La confianza del consumidor argentino volvió a retroceder en agosto. Según la Universidad Torcuato Di Tella, el Índice de Confianza al Consumidor (ICC) cayó 1,08% respecto a julio, ubicándose en 40,23 puntos.
Aunque el indicador se mantiene levemente por encima del mismo mes del año pasado (con un aumento interanual de 0,71%), el dato refleja un patrón preocupante: desde enero de 2025, cuando alcanzó su máximo bajo el gobierno actual (47,38 puntos), el índice acumuló una caída de 15,09%.
El panorama regional muestra disparidades significativas. Mientras que el Interior mantiene el índice más elevado (43,82 puntos) pero retrocedió 3,79%, Gran Buenos Aires (GBA) exhibe el valor más bajo (38,27 puntos) con un leve aumento de 0,41%. Ciudad de Buenos Aires creció apenas 0,11%.
Por ingresos, la situación es dispar. Los hogares de ingresos bajos mostraron un aumento de 2,13%, mientras que aquellos con ingresos altos retrocedieron 1,76%. A pesar de esto, los hogares de mayores ingresos mantienen un índice superior (42,68 puntos contra 36,76 puntos en los de ingresos bajos).
En cuanto a los componentes del índice, la Situación Macroeconómica fue el punto positivo con un aumento de 3,06%, pero esto no compensó las caídas en otros rubros.
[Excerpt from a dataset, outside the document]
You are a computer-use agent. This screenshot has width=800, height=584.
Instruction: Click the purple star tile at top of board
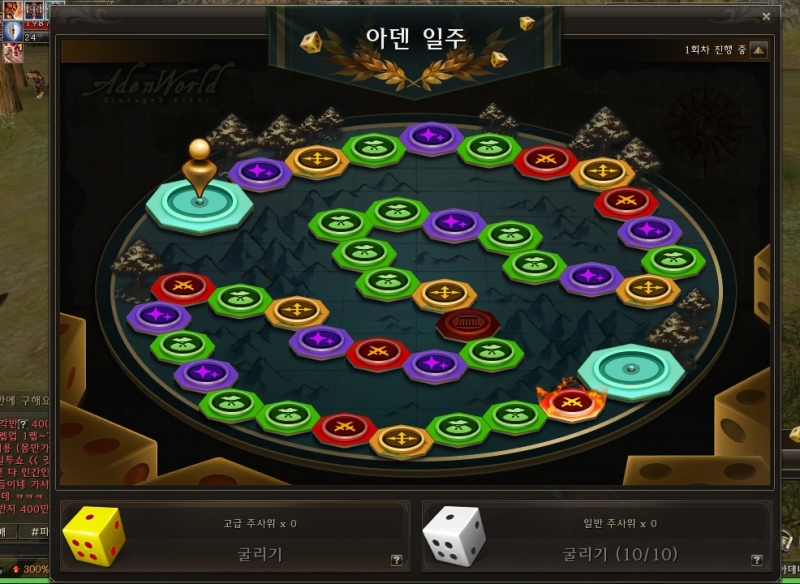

La intención de compra de bienes durables e inmuebles cayó 4,03%, la más pronunciada del mes, seguida por la Situación Personal que retrocedió 3,31%.
Las Condiciones Presentes (cómo está la economía ahora) cayeron 3,18% en agosto, mientras que las Expectativas Futuras subieron apenas 0,44%, lo que sugiere que los consumidores no ven una mejora inmediata a la vuelta de la esquina.